L'origine de la traille de Neyron
La première mention de ce moyen de transport date de 1809 : lors du conseil municipal, le maire Antoine Péguet expose qu’un bac a subsisté “de tems [sic] immémorial” et faisait donc partie intégrante du paysage fluvial de la fin du XVIIIe siècle. Toutefois, pour une raison inconnue, il disparut lors de la Révolution. Aux dires du maire, cela mit presque fin aux “relations d’affaires journalières” entre les Neyrolands et les habitants des communes de l’autre rive (après tout, il n’y avait pas que les procès pour les brotteaux dans la vie).
Un autre inconvénient de la “liberté des bateaux” régnant désormais était d’empêcher la surveillance des “gens inconnus et sans aveu qui passent d’un département à l’autre”. Les sociétés du début du XIXe siècle se méfiaient en effet énormément des vagabonds. Les années 1810 virent ainsi le rétablissement du bac. Celui-ci ne fut d’abord qu’une simple barque, avant qu’on ne le transforme dans les années 1850 en un bac à traille : le bateau arrimé à un câble tendu entre les deux rives.
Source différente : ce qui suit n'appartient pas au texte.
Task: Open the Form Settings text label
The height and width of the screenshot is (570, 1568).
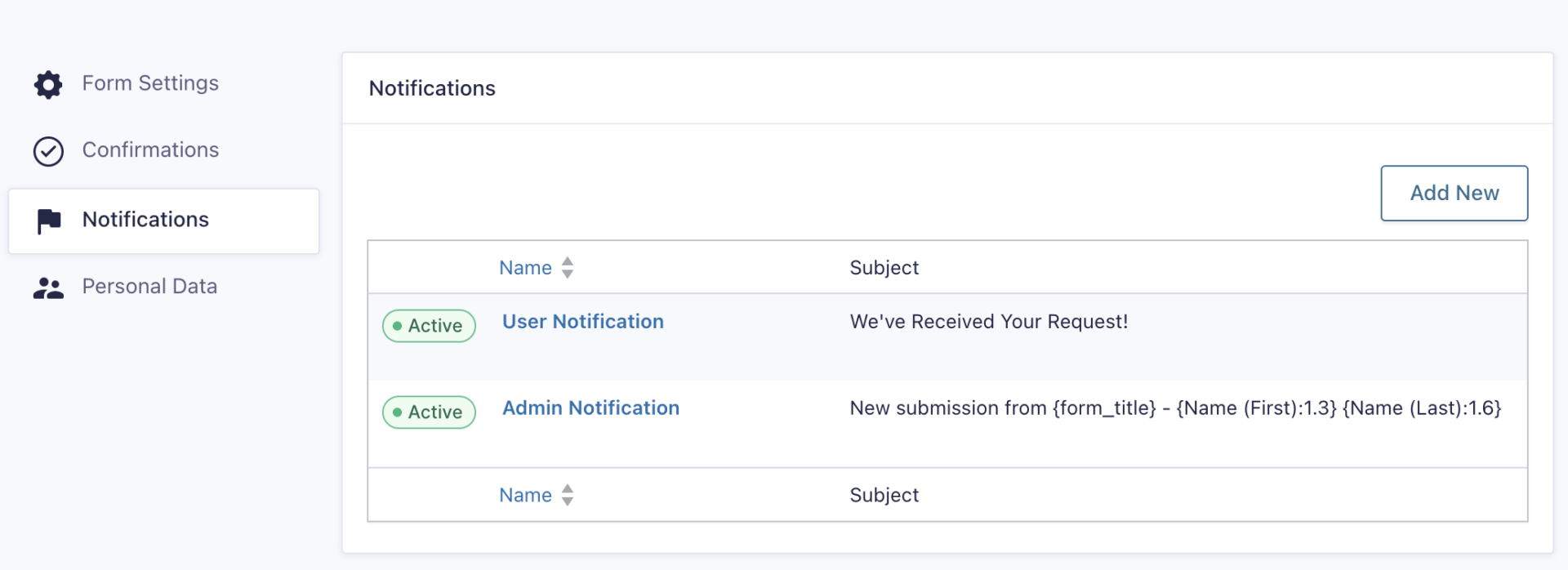Action: coord(150,83)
Le maintien du bac nécessitait des travaux constants
Le bateau devait être remplacé tous les dix ans environ, une dépense en partie compensée par la vente de l’embarcation usagée. L’emplacement des poteaux tendant la câble évolua également avec le cours du Rhône. Ainsi, en 1866, la formation d’un banc de sable obligea à déplacer le bac de cent mètres vers l’aval. Surtout, il fallut s’adapter aux conditions imposées par les Ponts et Chaussées qui supervisaient le creusement du canal de Miribel pour la navigation, et toujours en référer à cette administration pour les moindres travaux.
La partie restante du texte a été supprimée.